Melanoma and Immunotherapy Analysis
To further assess performance and judge intra-rater variability, two physicians (DBJ and LEW) independently assessed additional questions on melanoma diagnosis and treatment as well as cancer immunotherapy use from existing guidelines before 2021. Among 44 AI-generated answers, the median accuracy score was 6 (mean 5.2, SD 1.3, IQR 1), and the median completeness score was 3 (mean 2.6, SD 0.8, IQR 0.5) (Table 2). The median accuracy scores of descriptive and binary questions were 6 (mean 5.1, SD 1.5, IQR 1) and 6 (mean 5.4, SD 1.2, IQR 1), respectively (Mann-Whitney U p = 0.7). Among both descriptive and binary questions, the median accuracy scores for easy, medium, and hard answers were 6 (median 5.9, SD 0.3, IQR 0), 5.5 (mean 4.8, SD 1.7, IQR 2.1), and 5.8 (mean 5.3, SD 1.1, IQR 1), respectively, with a significant trend (Kruskal Wallis p = 0.046). There was fair interrater agreement (kappa = 0.3, SE 0.1, 95% CI 0.1-0.6) for accuracy and moderate agreement (kappa = 0.5, SE 0.2, 95% CI 0.2 to 0.8) for completeness (Table S4). When 6 accuracy categories were condensed into 3 subgroups (1- 2, 3-4, 5-6), inter-rater agreement for accuracy was moderate (kappa = 0.5, SE 0.2, 95% CI 0.2-0.8).

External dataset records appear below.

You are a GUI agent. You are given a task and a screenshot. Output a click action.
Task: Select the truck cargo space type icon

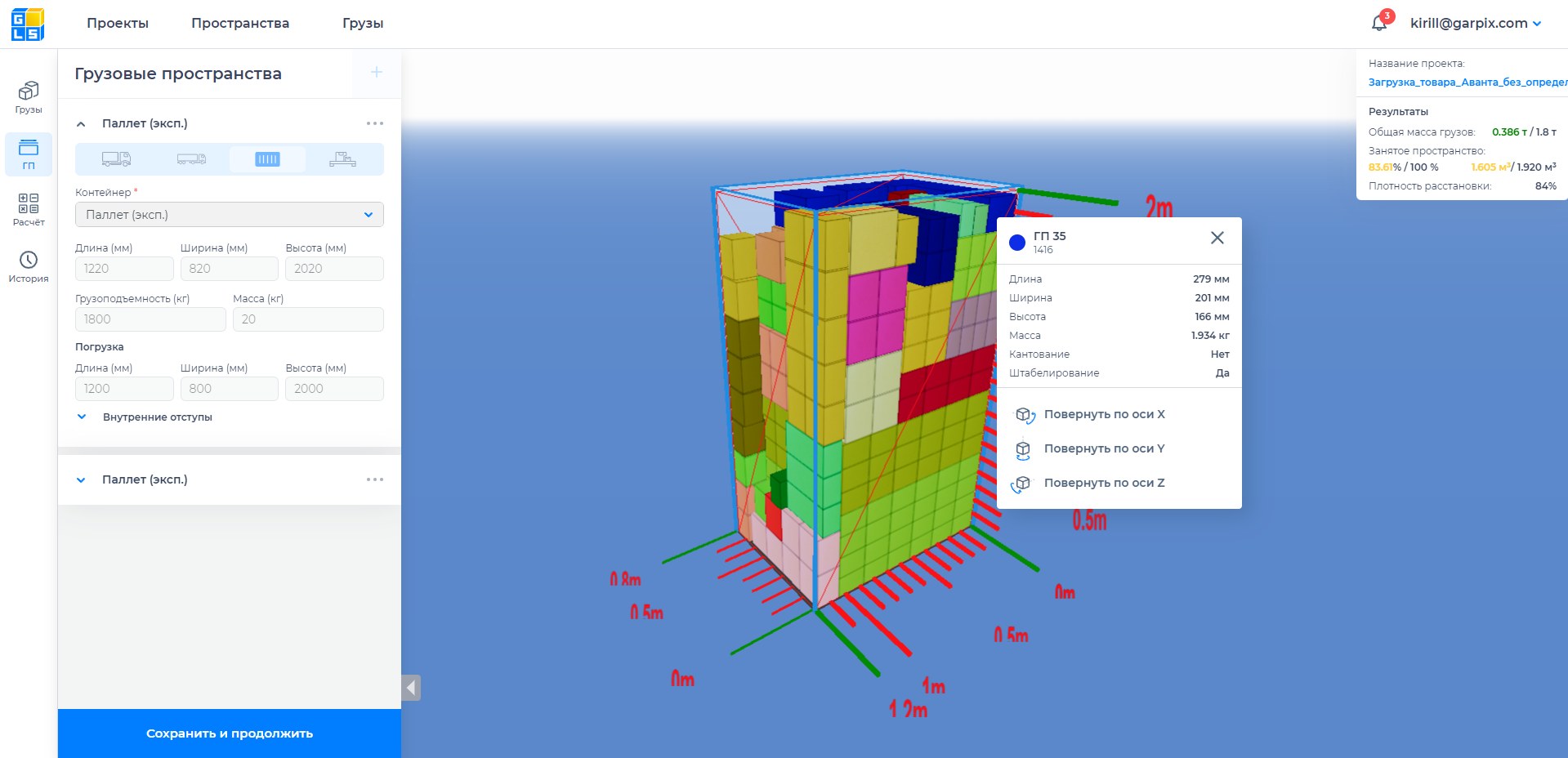point(116,159)
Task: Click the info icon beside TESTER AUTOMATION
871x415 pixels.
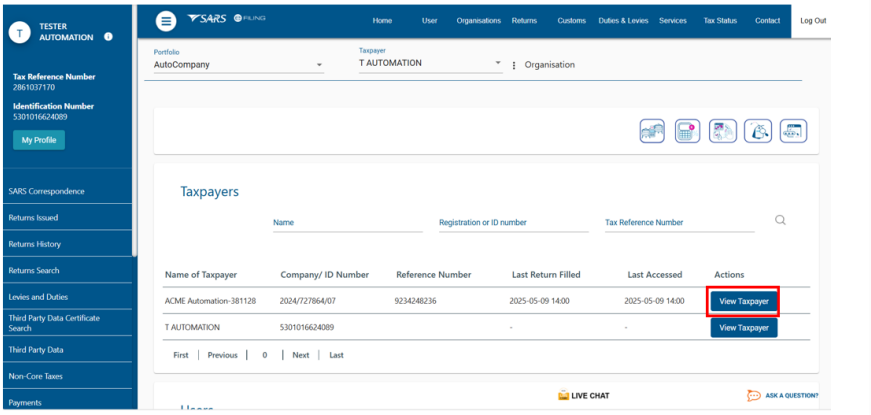Action: [x=108, y=37]
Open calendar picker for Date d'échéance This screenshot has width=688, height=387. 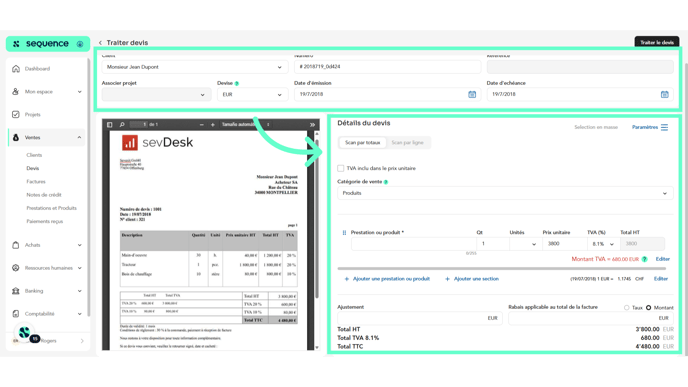click(664, 94)
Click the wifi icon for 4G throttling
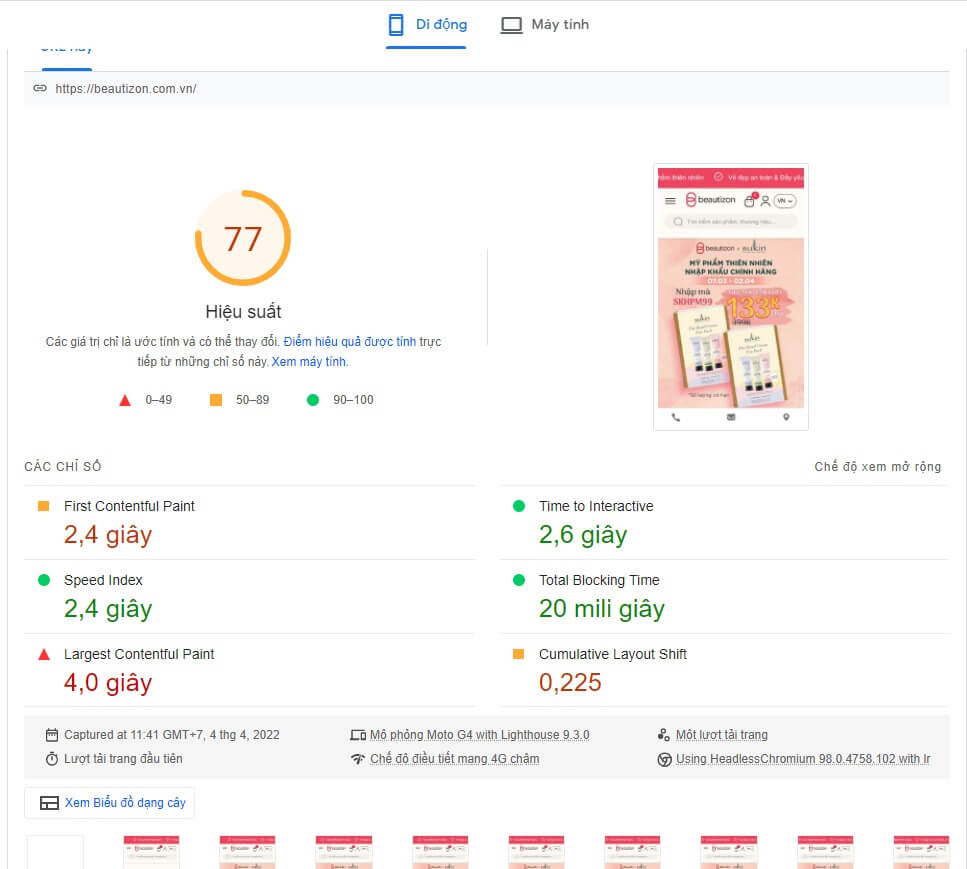 tap(358, 759)
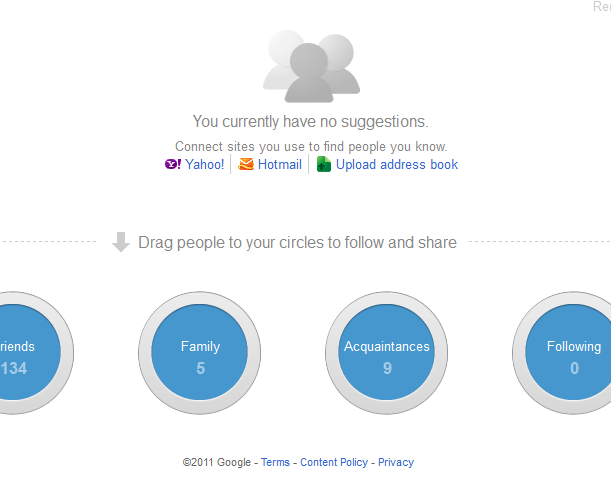The image size is (611, 497).
Task: Click the "Drag people to your circles" heading
Action: coord(297,242)
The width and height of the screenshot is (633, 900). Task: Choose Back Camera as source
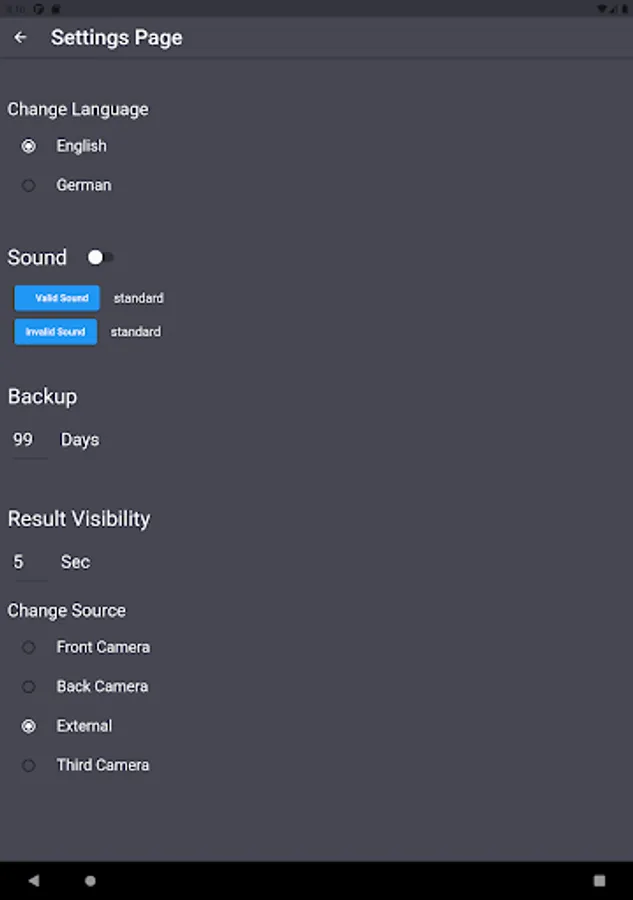[29, 687]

Common Conditions Analysis
To assess performance further in general questions widely pertinent across practitioners, the same two physicians (LEW and DBJ) generated and graded questions related to ten common medical conditions (Table S2). Among 60 AI-generated answers, the median accuracy score was 6 (mean 5.7, SD 0.7, IQR 0.3), and the median completeness score was 3 (mean 2.8, SD 0.5, IQR 0). The median accuracy score of descriptive questions was 6 (mean 5.6, SD 0.6, IQR 0.5) and the median accuracy score of binary questions was 6 (mean 5.8, 0.8, IQR 0.1) (Mann-Whitney U p=0.1) Among both descriptive and binary questions, the median accuracy scores for easy, medium, and hard answers were 6 (mean 5.9, SD 0.4, IQR 0), 6 (mean 5.6, SD 1.0, IQR 0.5), and 6 (mean 5.6, SD 0.1, IQR 0.5), respectively (Kruskal Wallis p = 0.07). There was slight interrater agreement (kappa = 0.4, SE 0.1, 95% CI 0.1-0.6) for accuracy and moderate agreement (kappa = 0.2, SE 0.1, 95% CI 0.01 to 0.4) for completeness (Table S5). When 6 accuracy categories were grouped into 3 subgroups (1-2, 3-4, 5-6), inter-rater agreement for accuracy was moderate (kappa = 0.5, SE 0.2, 95% CI 0.03-0.9).
Total Analysis
Among all AI-generated answers (n=284) from all three datasets (not including re-graded answers), the median accuracy score was 5.5 (median 4.8, SD 1.6, IQR 2), and the median completeness was 3 (mean 2.5, SD 0.7, IQR 1) (Table 2). The median accuracy of all descriptive questions was 5 (mean 4.7, SD 1.6, IQR 2.6), and the median accuracy of binary questions was 6 (mean 4.9, SD 1.6, IQR 2) (Mann Whitney U p=0.07). Among the descriptive questions, the median accuracy scores for easy, medium, and hard questions were 5.25 (mean 4.8, SD 1.5, IQR 3), 5.5 (mean 4.7, SD 1.7, IQR 2.8), and 5 (mean 4.5, 1.6, IQR 2.4), respectively (Kruskal-Wallis p = 0.4) (Figure 2D). Among binary questions, median accuracy scores for easy, medium, and hard questions were 6 (mean 5.3, SD 1.5, IQR 1), 5.5 (mean 4.6, SD 1.6, IQR 2.6), and 5.5 (mean 4.8, SD 1.6, IQR 2), respectively, which resulted in a significant difference among groups (Kruskal-Wallis p = 0.03) (Figure 2E).